Larangan Meminta-minta kepada Orang Lain
foto: getty images
UM Surabaya

*) Oleh: Drs. Muhammad Nashihudin MSi,
Ketua Majelis Tabligh PDM Jakarta Timur

Allah Subhanahu Wa Ta’ala berfirman:

يَسْــئَلُوْنَكَ مَا ذَا يُنْفِقُوْنَ ۗ قُلْ مَاۤ اَنْفَقْتُمْ مِّنْ خَيْرٍ فَلِلْوَا لِدَيْنِ وَا لْاَ قْرَبِيْنَ وَا لْيَتٰمٰى وَا لْمَسٰكِيْنِ وَا بْنِ السَّبِيْلِ ۗ وَمَا تَفْعَلُوْا مِنْ خَيْرٍ فَاِ نَّ اللّٰهَ بِهٖ عَلِيْمٌ

“Mereka bertanya kepadamu (Muhammad) tentang apa yang harus mereka infakkan. Katakanlah, “Harta apa saja yang kamu infakkan, hendaknya diperuntukkan bagi kedua orang tua, kerabat, anak yatim, orang miskin, dan orang yang dalam perjalanan.” Dan kebaikan apa saja yang kamu kerjakan, maka sesungguhnya Allah Maha Mengetahui.” (QS. Al-Baqarah 2: Ayat 215)

Syarah Bulughul Maram, Hadits No. 528

Hukum Meminta-minta

Dari Ibnu Umar radhiallahu anhu, dia berkata, Rasulullah saw bersabda:

لَا تَزَالُ الْمَسْاَلَةُ بِاَحَدِكُمْ حَتّٰى يَلْقَى اللّٰهَ وَلَيْسَ فِيْ وَجْهِهٖ مُزْعَةُ لَحْمٍ

“Seorang laki-laki yang senantiasa meminta-minta kepada orang lain, maka kelak pada hari Kiamat akan datang dan pada wajahnya tidak ada sedikit daging pun.” (Muttafaq alaih)
■ ■ ■
◆ **Tujuan A**
Dalam teks tentang larangan meminta-minta, apa jabatan Drs. Muhammad Nashihudin MSi?
◆ **Tujuan B**
Tuliskan kembali tanpa perubahan bagian teks tentang larangan meminta-minta mulai dari "Larangan Meminta-minta kepada" sampai dengan "2: Ayat 215)".
◆ **Tujuan C**
Teruskan teks tentang larangan meminta-minta mulai dari bagian terakhirnya.
Catatan berikut tidak berkaitan dengan teks tentang larangan meminta-minta.
■ ■ ■
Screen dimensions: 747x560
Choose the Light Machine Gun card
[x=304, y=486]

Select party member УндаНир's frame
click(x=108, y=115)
■ ■ ■
◆ **Hasil Latihan A**
Ketua Majelis Tabligh PDM Jakarta Timur.

◆ **Hasil Latihan B**
Larangan Meminta-minta kepada Orang Lain
foto: getty images
UM Surabaya

*) Oleh: Drs. Muhammad Nashihudin MSi,
Ketua Majelis Tabligh PDM Jakarta Timur

Allah Subhanahu Wa Ta’ala berfirman:

يَسْــئَلُوْنَكَ مَا ذَا يُنْفِقُوْنَ ۗ قُلْ مَاۤ اَنْفَقْتُمْ مِّنْ خَيْرٍ فَلِلْوَا لِدَيْنِ وَا لْاَ قْرَبِيْنَ وَا لْيَتٰمٰى وَا لْمَسٰكِيْنِ وَا بْنِ السَّبِيْلِ ۗ وَمَا تَفْعَلُوْا مِنْ خَيْرٍ فَاِ نَّ اللّٰهَ بِهٖ عَلِيْمٌ

“Mereka bertanya kepadamu (Muhammad) tentang apa yang harus mereka infakkan. Katakanlah, “Harta apa saja yang kamu infakkan, hendaknya diperuntukkan bagi kedua orang tua, kerabat, anak yatim, orang miskin, dan orang yang dalam perjalanan.” Dan kebaikan apa saja yang kamu kerjakan, maka sesungguhnya Allah Maha Mengetahui.” (QS. Al-Baqarah 2: Ayat 215)

◆ **Hasil Latihan C**
Kosa Kata Hadis:

Muz’ah: yaitu potongan daging ukurannya sebesar gumpalan darah.

Al-Khathabi berkata, “Kemungkinan orang yang seperti itu kelak akan muncul dalam keadaan hina, tidak memiliki kehormatan dan pangkat atau juga mendapatkan siksaan pada wajahnya sehingga daging yang menempel pada wajahnya mengelupas karena kerasnya hukuman tersebut.

Dalam sebagian naskah tertulis mudhghah (segumpal darah), keduanya berarti potongan kecil daging.

Hal-Hal Penting Hadis:

1. Hadis di atas mengandung pengertian mengenai orang yang meminta-minta kepada orang lain demi memperbanyak harta, bukan karena kebutuhan dan tidak sesuai dengan yang digariskan oleh ayat-ayat Al-Qur’an yang mengukuhkan kebolehan meminta-minta pada saat membutuhkan saja. Di antaranya adalah firman Allah,

Dan terhadap orang yang meminta-minta, maka janganlah kamu menghardiknya. (Adh-Dhuha [93:10])

2. Hadis di atas menunjukkan diharamkannya meminta-minta kepada orang lain karena kebutuhan, seperti untuk memperkaya diri.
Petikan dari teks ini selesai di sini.